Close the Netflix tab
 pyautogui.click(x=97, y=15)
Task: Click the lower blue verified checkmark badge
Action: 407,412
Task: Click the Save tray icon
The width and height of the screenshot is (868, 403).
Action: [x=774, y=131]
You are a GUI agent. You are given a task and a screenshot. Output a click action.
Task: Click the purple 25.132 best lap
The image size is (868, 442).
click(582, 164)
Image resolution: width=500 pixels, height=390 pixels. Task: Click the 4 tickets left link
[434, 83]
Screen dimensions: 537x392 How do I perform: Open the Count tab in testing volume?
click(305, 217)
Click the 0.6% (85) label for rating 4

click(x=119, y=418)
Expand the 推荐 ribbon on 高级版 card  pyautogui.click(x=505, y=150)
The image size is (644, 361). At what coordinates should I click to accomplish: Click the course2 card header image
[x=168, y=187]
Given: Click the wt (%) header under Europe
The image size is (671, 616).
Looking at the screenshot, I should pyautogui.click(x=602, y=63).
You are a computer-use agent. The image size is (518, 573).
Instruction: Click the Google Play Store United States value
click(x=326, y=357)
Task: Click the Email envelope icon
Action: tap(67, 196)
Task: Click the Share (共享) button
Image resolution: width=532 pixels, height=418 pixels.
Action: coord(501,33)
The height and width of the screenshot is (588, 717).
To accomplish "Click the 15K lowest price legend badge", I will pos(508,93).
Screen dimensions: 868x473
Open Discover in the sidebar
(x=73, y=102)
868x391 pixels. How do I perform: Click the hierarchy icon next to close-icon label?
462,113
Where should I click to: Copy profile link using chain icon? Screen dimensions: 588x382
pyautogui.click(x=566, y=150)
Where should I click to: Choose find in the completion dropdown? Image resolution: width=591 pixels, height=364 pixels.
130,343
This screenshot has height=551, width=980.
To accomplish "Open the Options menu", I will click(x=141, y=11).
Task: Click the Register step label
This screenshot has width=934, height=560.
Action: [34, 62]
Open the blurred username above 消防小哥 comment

==================================================

- **GOAL OF THE EXERCISE**: Print the data above exactly.

- **RESPONSE AREA**:
Close the Netflix tab
 pyautogui.click(x=97, y=15)
Task: Click the lower blue verified checkmark badge
Action: 407,412
Task: Click the Save tray icon
The width and height of the screenshot is (868, 403).
Action: [x=774, y=131]
You are a GUI agent. You are given a task and a screenshot. Output a click action.
Task: Click the purple 25.132 best lap
The image size is (868, 442).
click(582, 164)
Image resolution: width=500 pixels, height=390 pixels. Task: Click the 4 tickets left link
[434, 83]
Screen dimensions: 537x392 How do I perform: Open the Count tab in testing volume?
click(305, 217)
Click the 0.6% (85) label for rating 4

click(x=119, y=418)
Expand the 推荐 ribbon on 高级版 card  pyautogui.click(x=505, y=150)
The image size is (644, 361). At what coordinates should I click to accomplish: Click the course2 card header image
[x=168, y=187]
Given: Click the wt (%) header under Europe
The image size is (671, 616).
Looking at the screenshot, I should pyautogui.click(x=602, y=63).
You are a computer-use agent. The image size is (518, 573).
Instruction: Click the Google Play Store United States value
click(x=326, y=357)
Task: Click the Email envelope icon
Action: tap(67, 196)
Task: Click the Share (共享) button
Image resolution: width=532 pixels, height=418 pixels.
Action: coord(501,33)
The height and width of the screenshot is (588, 717).
To accomplish "Click the 15K lowest price legend badge", I will pos(508,93).
Screen dimensions: 868x473
Open Discover in the sidebar
(x=73, y=102)
868x391 pixels. How do I perform: Click the hierarchy icon next to close-icon label?
462,113
Where should I click to: Copy profile link using chain icon? Screen dimensions: 588x382
pyautogui.click(x=566, y=150)
Where should I click to: Choose find in the completion dropdown? Image resolution: width=591 pixels, height=364 pixels.
130,343
This screenshot has height=551, width=980.
To accomplish "Open the Options menu", I will click(x=141, y=11).
Task: Click the Register step label
This screenshot has width=934, height=560.
Action: [34, 62]
Open the blurred username above 消防小哥 comment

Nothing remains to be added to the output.